Friday, July 22, 2011

No hoax: Moon landing stands as NASA's finest hour

As Atlantis rolled to a stop on its Florida landing strip, ending the space shuttle fleet’s 30-year run, the atmosphere around NASA is filled with uncertainty.
Image: "Moon Shot"
Open Road Integrated Media
"Moon Shot" recounts the story of the early space effort. NBC News correspondent Jay Barbree has updated the book, written with astronauts Alan Shepard and Deke Slayton as co-authors, for the 50th anniversary of the first U.S. and Soviet spaceflights.

It's not like it was 42 years and a day ago, at the time of America’s highest space triumph. That’s when Neil Armstrong took humankind’s first steps on the moon. The only thing for sure following Atlantis’ farewell flight is that most members of its launch team will be out of a job.

Critics say NASA is in shambles. They say foot-dragging and indecision by the Obama administration has left America with no defined mission in space.

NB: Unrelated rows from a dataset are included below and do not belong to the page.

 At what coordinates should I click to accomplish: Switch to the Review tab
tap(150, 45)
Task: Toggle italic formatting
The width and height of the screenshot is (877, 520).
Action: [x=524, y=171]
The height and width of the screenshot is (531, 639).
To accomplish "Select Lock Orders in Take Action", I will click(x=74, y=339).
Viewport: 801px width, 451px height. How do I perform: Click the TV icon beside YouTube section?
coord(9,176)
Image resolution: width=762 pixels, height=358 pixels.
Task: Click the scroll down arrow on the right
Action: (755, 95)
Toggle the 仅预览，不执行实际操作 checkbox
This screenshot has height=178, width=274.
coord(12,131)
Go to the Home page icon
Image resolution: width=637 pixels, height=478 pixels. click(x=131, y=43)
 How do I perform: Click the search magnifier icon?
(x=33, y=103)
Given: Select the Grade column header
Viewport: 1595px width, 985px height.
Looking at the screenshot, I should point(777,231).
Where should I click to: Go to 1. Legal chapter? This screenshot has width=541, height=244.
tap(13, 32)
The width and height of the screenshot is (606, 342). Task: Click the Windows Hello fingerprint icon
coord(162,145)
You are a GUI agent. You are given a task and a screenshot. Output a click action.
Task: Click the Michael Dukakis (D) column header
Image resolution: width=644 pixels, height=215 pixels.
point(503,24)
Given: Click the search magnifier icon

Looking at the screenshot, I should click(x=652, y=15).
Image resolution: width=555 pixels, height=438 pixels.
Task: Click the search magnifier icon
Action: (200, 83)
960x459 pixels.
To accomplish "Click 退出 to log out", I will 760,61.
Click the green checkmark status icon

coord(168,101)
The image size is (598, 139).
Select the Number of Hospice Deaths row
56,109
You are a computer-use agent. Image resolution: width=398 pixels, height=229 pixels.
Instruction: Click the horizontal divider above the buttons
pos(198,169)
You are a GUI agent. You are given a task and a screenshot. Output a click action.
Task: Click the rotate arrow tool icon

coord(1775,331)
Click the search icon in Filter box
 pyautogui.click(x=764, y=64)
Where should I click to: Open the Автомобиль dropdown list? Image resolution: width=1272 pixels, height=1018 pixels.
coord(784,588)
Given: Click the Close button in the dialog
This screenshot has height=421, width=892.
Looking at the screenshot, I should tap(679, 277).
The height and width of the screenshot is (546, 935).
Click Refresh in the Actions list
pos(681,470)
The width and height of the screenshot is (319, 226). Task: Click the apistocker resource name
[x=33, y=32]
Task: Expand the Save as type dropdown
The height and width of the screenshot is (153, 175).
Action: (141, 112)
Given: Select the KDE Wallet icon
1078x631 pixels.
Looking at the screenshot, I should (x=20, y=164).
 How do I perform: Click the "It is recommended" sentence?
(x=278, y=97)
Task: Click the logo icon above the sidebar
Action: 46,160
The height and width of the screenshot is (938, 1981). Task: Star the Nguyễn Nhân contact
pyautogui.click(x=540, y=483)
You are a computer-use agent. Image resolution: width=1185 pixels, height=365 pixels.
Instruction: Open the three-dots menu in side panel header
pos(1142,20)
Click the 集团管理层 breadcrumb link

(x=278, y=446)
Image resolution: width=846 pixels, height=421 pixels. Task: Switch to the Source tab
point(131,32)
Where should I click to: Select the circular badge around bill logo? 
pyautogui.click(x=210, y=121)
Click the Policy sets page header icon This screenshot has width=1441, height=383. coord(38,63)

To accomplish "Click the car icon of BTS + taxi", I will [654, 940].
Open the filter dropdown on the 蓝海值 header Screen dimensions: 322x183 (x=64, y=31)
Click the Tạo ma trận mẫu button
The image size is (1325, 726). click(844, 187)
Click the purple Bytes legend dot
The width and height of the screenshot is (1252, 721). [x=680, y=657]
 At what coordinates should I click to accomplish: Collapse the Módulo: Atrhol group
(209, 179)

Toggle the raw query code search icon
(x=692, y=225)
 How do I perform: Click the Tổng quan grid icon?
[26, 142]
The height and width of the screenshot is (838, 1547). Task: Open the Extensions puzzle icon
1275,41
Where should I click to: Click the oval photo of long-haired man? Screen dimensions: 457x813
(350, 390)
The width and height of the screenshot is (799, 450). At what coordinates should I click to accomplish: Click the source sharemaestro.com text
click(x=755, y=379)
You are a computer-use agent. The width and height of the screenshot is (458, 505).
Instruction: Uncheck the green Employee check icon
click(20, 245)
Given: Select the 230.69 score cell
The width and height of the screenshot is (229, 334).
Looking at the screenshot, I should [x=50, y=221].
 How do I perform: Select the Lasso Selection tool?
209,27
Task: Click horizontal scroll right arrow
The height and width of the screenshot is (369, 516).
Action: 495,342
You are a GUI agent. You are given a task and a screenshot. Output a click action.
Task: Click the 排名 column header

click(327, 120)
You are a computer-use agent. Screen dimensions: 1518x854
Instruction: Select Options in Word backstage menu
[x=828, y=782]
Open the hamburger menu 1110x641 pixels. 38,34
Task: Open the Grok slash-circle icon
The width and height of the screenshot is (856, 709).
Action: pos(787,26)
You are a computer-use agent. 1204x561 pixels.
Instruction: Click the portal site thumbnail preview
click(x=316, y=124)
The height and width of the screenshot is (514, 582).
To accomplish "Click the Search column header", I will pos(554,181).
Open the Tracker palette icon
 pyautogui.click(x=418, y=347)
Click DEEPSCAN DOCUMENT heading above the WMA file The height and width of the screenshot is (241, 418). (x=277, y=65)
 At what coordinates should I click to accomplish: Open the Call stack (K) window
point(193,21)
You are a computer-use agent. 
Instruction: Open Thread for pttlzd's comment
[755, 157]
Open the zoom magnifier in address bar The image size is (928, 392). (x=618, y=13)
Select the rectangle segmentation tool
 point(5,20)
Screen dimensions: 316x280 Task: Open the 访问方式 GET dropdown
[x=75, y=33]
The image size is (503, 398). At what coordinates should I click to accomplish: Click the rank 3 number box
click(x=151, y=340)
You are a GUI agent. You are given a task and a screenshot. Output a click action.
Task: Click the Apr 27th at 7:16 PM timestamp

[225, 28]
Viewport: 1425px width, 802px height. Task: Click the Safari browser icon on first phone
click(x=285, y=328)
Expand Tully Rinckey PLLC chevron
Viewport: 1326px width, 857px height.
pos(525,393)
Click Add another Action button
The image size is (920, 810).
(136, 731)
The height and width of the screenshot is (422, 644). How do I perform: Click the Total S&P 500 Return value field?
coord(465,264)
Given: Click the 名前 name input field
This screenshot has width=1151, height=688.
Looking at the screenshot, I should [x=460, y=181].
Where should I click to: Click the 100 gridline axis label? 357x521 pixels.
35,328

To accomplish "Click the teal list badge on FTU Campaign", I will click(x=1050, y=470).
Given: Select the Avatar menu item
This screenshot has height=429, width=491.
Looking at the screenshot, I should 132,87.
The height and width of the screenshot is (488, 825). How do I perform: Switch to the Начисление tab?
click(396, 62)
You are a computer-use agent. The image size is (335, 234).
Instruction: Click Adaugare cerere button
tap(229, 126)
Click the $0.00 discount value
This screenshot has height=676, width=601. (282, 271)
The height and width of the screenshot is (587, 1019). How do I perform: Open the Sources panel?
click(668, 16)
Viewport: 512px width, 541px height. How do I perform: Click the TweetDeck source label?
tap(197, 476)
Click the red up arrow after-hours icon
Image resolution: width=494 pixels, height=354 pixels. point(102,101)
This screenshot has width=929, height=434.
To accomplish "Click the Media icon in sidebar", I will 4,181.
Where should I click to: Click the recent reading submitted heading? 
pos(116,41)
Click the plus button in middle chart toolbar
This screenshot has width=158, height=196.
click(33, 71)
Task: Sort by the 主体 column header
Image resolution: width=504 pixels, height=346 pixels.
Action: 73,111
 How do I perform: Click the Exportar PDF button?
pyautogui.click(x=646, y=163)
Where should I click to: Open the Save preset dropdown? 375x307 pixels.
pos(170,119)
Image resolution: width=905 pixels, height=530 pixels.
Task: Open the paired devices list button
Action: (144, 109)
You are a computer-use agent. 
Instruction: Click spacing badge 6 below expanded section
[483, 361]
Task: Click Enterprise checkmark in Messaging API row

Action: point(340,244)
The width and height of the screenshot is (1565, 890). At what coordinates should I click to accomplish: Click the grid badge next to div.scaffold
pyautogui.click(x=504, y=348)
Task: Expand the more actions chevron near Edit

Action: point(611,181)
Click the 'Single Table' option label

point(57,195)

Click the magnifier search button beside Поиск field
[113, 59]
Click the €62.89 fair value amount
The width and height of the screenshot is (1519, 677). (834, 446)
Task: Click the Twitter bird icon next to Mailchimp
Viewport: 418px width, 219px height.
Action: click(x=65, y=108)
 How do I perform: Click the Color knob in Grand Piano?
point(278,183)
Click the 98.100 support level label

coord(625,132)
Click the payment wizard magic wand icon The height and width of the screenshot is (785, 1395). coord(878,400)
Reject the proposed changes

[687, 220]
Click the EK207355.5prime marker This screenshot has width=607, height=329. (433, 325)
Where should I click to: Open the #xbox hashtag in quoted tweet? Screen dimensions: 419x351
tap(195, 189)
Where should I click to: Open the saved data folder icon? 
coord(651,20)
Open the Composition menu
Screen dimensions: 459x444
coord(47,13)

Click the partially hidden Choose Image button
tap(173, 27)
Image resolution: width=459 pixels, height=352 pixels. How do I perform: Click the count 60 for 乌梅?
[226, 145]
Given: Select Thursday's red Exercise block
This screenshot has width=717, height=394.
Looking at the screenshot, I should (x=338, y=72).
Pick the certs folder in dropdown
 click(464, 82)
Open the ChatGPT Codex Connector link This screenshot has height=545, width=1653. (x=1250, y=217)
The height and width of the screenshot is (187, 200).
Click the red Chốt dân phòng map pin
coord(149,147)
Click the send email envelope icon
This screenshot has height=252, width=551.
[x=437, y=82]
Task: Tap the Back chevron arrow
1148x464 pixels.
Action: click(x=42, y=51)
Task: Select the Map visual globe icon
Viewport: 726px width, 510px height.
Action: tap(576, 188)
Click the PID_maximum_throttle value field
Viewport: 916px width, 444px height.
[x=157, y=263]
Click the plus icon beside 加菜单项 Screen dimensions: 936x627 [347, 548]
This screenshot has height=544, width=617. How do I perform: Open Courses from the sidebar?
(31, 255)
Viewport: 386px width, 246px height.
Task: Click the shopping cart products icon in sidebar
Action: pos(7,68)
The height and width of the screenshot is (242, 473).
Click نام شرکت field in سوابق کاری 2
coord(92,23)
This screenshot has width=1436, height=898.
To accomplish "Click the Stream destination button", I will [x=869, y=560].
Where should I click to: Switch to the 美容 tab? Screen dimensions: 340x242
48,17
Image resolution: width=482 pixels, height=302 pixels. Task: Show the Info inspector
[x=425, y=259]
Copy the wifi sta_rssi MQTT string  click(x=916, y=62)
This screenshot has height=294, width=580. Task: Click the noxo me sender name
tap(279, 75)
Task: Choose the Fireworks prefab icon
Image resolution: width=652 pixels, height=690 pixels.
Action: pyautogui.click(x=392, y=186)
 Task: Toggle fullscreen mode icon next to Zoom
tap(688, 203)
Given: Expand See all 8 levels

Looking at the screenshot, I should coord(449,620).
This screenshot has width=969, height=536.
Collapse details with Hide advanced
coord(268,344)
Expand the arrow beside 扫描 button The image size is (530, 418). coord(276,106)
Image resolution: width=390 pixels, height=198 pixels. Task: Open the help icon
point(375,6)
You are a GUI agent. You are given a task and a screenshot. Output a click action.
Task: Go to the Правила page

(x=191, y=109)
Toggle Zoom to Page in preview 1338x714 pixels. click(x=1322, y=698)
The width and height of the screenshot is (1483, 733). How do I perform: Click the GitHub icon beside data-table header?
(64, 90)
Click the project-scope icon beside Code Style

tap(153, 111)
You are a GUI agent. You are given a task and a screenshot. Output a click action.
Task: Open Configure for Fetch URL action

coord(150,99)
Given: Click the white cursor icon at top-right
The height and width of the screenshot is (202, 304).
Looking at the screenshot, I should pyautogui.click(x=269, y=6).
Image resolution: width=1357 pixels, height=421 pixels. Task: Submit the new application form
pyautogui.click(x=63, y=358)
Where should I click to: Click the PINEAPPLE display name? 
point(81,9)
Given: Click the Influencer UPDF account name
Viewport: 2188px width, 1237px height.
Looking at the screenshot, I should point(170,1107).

NASA Administrator Charlie Bolden, a veteran astronaut himself, strongly disagrees. "I’m not about to let human spaceflight go away on my watch," he says.

Despite the dithering, private companies could have Americans flying in their commercial spacecraft by 2015, and Bolden says test flights aimed at sending astronauts to deep space on NASA spaceships could begin in 2016 or 2017.

Back in 1969, the scene at America’s spaceport was clearly different: Neil Armstrong and Buzz Aldrin’s walk on the moon represented the height of prestige for America’s space program. The country was first. Americans were beating the Russians. A decade-long race to put a human on another world had ended.